[Item-finding records]
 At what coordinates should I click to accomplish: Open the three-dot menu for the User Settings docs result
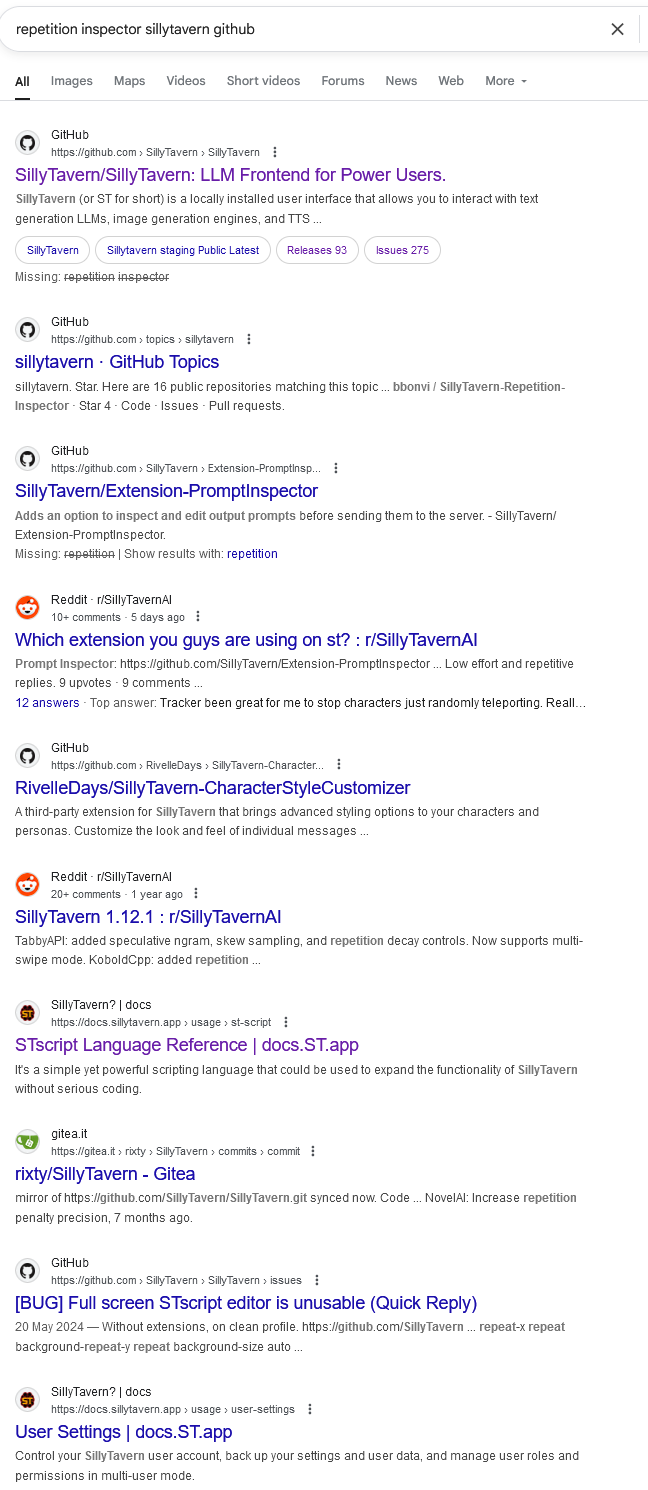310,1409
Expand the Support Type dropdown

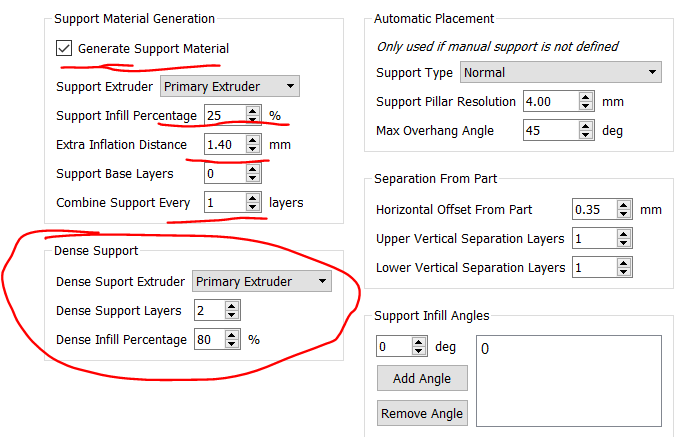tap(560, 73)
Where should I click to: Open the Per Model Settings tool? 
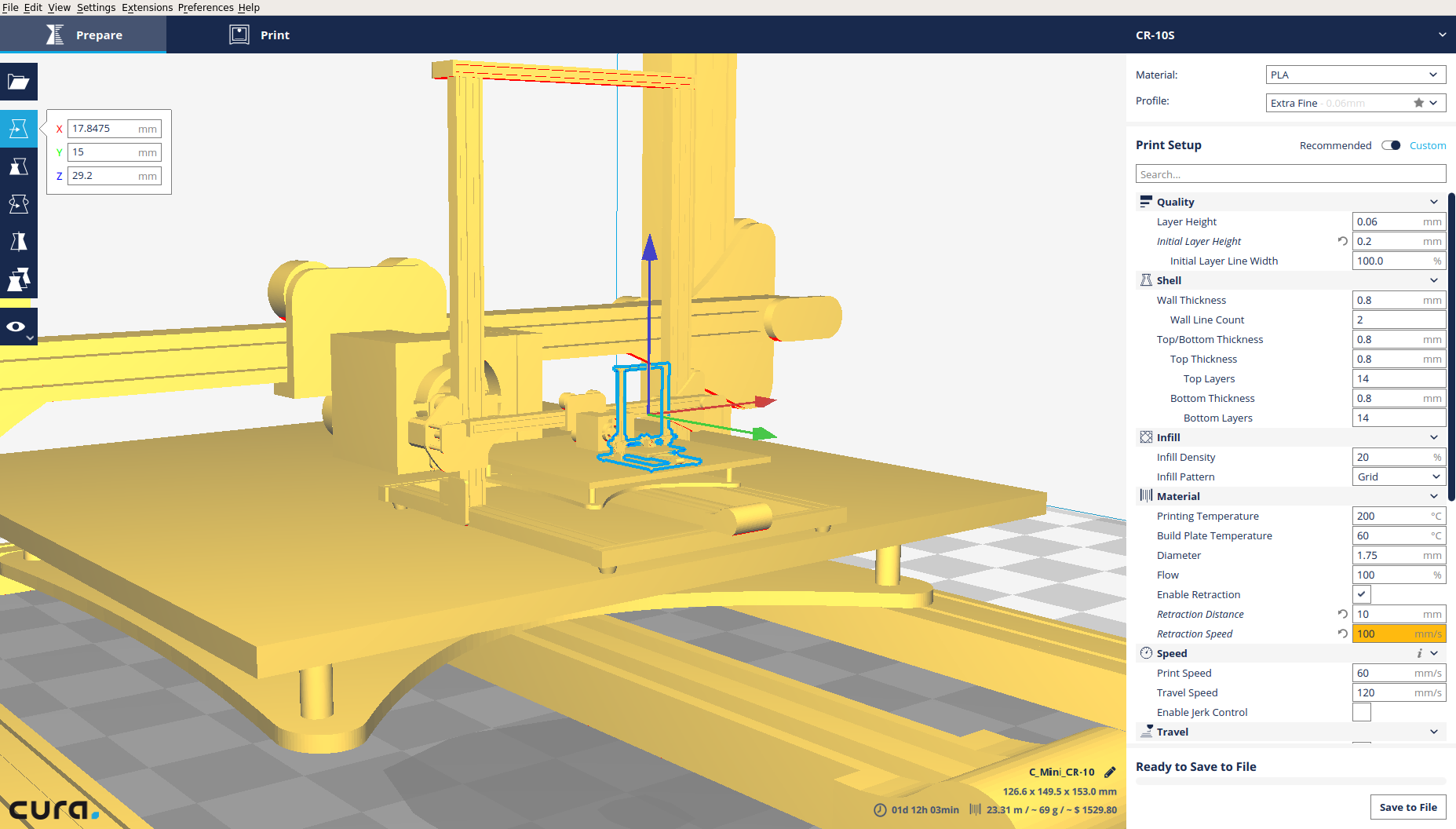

Work to be completed: Rewrite every line of the records above, requests included, with each answer coordinate shifted by -98. Leave the pictures out.

Complete response:
 At what coordinates should I click to accomplish: Open the three-dot menu for the User Settings docs result
212,1311
Expand the Support Type dropdown

tap(462, -25)
Where should I click to: Open the Per Model Settings tool? 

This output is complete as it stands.